Field	Type	What it carries
`kind`	`DiagnosticKind`	Decision category, e.g. `RELATION_INCLUDED`, `RELATION_EXCLUDED_NON_TEMPORAL`, `RELATION_EXCLUDED_WEIGHT_TO_WEIGHT`, `TRANSITION_TAIL_BOUNDED`, `STATE_MISMATCH`.
`level`	`DiagnosticLevel`	`INFO`, `WARNING`, or `ERROR`.
`message`	`str`	Human-readable summary, including the weight path and primitive name.
`primitive`	`Primitive \| None`	The ETP primitive involved (if any).
`weight_path`	`tuple[str, ...] \| None`	Dotted path to the `ParamState` (e.g. `('cell', 'Wr', 'weight')`).
`hidden_paths`	`tuple[tuple[str, ...], ...] \| None`	Hidden-state paths the relation reaches.
`context`	`dict`	Free-form extra info – group indices, classification tags, etc.

The same diagnostics are emitted as UserWarnings during compile_graph() (so you see them on stderr without doing anything), but querying graph.diagnostics lets you filter, log, or assert on them programmatically. graph.explain() is a convenience that prints the records grouped by kind.

from braintrace import DiagnosticKind, DiagnosticLevel

print(f"Diagnostics: {len(graph.diagnostics)}")
for d in graph.diagnostics:
    print(f"  [{d.level.name:7s}] {d.kind.name}: {d.message}")
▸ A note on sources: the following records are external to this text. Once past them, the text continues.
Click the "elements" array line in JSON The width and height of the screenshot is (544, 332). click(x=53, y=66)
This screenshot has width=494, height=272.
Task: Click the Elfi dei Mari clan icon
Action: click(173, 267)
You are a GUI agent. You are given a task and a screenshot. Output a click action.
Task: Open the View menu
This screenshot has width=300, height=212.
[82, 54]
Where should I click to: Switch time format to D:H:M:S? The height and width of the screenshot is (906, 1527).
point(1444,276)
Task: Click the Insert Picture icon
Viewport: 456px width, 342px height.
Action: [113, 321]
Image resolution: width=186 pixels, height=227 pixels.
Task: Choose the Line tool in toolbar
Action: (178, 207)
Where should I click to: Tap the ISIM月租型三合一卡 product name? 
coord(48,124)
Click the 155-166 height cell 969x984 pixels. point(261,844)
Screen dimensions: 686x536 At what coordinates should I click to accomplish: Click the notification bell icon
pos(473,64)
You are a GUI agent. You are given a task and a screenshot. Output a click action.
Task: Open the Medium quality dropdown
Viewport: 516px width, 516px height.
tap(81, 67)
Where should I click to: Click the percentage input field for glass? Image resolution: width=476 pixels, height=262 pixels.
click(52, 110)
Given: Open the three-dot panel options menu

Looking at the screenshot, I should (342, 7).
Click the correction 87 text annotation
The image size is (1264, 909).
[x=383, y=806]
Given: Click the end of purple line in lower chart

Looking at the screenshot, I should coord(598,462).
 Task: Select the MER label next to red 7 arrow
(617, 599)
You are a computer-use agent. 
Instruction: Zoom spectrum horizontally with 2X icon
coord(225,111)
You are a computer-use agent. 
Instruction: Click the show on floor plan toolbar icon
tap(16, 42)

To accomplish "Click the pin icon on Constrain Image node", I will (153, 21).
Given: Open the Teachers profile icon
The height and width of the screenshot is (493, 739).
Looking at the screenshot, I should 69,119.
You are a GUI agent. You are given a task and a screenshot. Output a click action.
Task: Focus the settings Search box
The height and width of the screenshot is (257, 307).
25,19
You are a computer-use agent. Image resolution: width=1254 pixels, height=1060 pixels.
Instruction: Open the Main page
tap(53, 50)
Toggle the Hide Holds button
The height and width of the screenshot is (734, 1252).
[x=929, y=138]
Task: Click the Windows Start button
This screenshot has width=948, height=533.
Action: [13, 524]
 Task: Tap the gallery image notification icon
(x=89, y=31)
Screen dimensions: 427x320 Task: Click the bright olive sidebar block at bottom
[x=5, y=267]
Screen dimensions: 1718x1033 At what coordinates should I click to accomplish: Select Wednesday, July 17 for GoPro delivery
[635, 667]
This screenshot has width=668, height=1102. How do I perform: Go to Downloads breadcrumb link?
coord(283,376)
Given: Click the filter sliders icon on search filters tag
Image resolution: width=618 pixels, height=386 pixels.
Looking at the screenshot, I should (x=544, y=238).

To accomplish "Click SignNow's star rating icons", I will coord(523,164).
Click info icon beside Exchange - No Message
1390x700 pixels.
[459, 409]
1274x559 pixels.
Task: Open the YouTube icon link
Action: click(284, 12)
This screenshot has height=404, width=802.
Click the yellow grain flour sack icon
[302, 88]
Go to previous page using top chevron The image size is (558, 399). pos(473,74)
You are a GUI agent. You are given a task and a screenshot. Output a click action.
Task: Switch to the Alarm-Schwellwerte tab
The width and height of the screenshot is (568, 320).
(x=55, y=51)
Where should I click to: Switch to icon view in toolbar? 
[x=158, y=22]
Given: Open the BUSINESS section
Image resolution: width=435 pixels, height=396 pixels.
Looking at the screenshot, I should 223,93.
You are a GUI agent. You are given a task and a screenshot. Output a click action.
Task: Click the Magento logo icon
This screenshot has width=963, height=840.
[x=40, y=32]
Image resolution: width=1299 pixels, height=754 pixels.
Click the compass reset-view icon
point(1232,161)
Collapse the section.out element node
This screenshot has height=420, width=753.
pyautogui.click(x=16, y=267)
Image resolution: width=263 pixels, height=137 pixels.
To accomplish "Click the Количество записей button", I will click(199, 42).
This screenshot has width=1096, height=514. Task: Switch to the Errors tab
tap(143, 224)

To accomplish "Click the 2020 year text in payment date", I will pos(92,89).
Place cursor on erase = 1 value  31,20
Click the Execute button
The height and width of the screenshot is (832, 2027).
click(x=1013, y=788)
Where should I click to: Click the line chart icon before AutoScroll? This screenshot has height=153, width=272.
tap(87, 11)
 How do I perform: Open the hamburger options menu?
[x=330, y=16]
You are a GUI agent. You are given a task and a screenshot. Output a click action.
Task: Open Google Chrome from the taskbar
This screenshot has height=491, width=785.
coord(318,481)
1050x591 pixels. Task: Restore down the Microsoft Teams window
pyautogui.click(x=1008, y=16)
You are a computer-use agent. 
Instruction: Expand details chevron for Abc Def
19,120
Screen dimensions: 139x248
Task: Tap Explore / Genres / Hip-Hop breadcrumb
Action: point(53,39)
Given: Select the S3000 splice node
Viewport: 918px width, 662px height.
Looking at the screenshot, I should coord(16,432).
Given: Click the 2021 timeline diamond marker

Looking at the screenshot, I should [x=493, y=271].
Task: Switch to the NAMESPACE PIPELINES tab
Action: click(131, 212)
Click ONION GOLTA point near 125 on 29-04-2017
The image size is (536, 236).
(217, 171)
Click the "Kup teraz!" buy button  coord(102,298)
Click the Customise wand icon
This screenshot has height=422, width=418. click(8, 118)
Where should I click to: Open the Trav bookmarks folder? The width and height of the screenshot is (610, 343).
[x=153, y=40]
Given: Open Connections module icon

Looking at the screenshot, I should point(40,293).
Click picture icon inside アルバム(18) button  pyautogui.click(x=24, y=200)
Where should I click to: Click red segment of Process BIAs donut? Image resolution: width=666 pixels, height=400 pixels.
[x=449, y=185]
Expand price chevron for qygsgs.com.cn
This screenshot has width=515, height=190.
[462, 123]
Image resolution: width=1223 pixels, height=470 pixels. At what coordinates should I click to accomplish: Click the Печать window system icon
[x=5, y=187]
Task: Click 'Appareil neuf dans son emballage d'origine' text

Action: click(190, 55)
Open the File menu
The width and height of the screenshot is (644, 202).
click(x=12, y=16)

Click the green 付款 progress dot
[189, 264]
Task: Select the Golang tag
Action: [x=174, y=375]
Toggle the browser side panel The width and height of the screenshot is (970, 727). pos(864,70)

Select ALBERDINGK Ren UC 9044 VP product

# Common queries -- did anything error? was any weight excluded as a tail boundary?
errors = [d for d in graph.diagnostics if d.level == DiagnosticLevel.ERROR]
weight_to_weight = [
    d for d in graph.diagnostics
    if d.kind == DiagnosticKind.RELATION_EXCLUDED_WEIGHT_TO_WEIGHT
]
print(f"\nerrors: {len(errors)}, weight->weight exclusions: {len(weight_to_weight)}")

# `graph.explain()` prints the same information grouped by kind for quick scanning.
graph.explain()

Diagnostics: 3
  [INFO   ] RELATION_INCLUDED: etp_mv(('rnn1', 'W', 'weight')) -> [0]
  [INFO   ] RELATION_INCLUDED: etp_mv(('rnn2', 'W', 'weight')) -> [1]
  [WARNING] RELATION_EXCLUDED_NON_TEMPORAL: ETP primitive etp_mv (weight=('out', 'weight')) has no connected hidden states. It will be treated as a non-temporal parameter.

errors: 0, weight->weight exclusions: 0

(CompilationRecord(kind=relation_included, level=info, primitive='etp_mv', weight_path=('rnn1', 'W', 'weight'), hidden_paths=[('rnn1', 'h')], message="etp_mv(('rnn1', 'W', 'weight')) -> [0]", context={'hidden_group_indices': (0,), 'path_classification': {('rnn1', 'h'): 'all_direct'}}),
 CompilationRecord(kind=relation_included, level=info, primitive='etp_mv', weight_path=('rnn2', 'W', 'weight'), hidden_paths=[('rnn2', 'h')], message="etp_mv(('rnn2', 'W', 'weight')) -> [1]", context={'hidden_group_indices': (1,), 'path_classification': {('rnn2', 'h'): 'all_direct'}}),
 CompilationRecord(kind=relation_excluded_non_temporal, level=warning, primitive='etp_mv', weight_path=('out', 'weight'), message="ETP primitive etp_mv (weight=('out', 'weight')) has no connected hidden states. It will be treated as a non-temporal parameter."))

Summary#

The braintrace compiler follows a 4-step pipeline to transform a neural network module into an optimized graph for online learning. The same pipeline produces a CompilationRecord you can inspect via graph.diagnostics (or graph.explain()) to debug missing or mis-placed relations.

Step	Function	Output	Purpose
1	`extract_module_info`	`ModuleInfo`	Trace model, extract Jaxpr, classify states
2	`find_hidden_groups_from_minfo`	`List[HiddenGroup]`	Identify connected recurrent state groups
3	`find_hidden_param_op_relations_from_minfo`	`List[HiddenParamOpRelation]`	Connect ETP primitives to weights and hidden states
4	`add_hidden_perturbation_from_minfo`	`HiddenPerturbation`	Build perturbation Jaxpr for Jacobian computation

Key design decisions:

Type-based primitive identification (eqn.primitive in ETP_PRIMITIVES) is robust and extensible, replacing the old fragile string-matching approach.
Backward tracing from weight variables to ParamState handles weight transformations transparently.
Forward BFS from primitive outputs to hidden outvars with shape compatibility filtering ensures correct connectivity.
Perturbation rewriting of the Jaxpr enables efficient hidden-to-hidden Jacobian computation via automatic differentiation.

Understanding this pipeline is essential for debugging compilation failures, extending braintrace with new primitives, and reasoning about the structure of online learning graphs.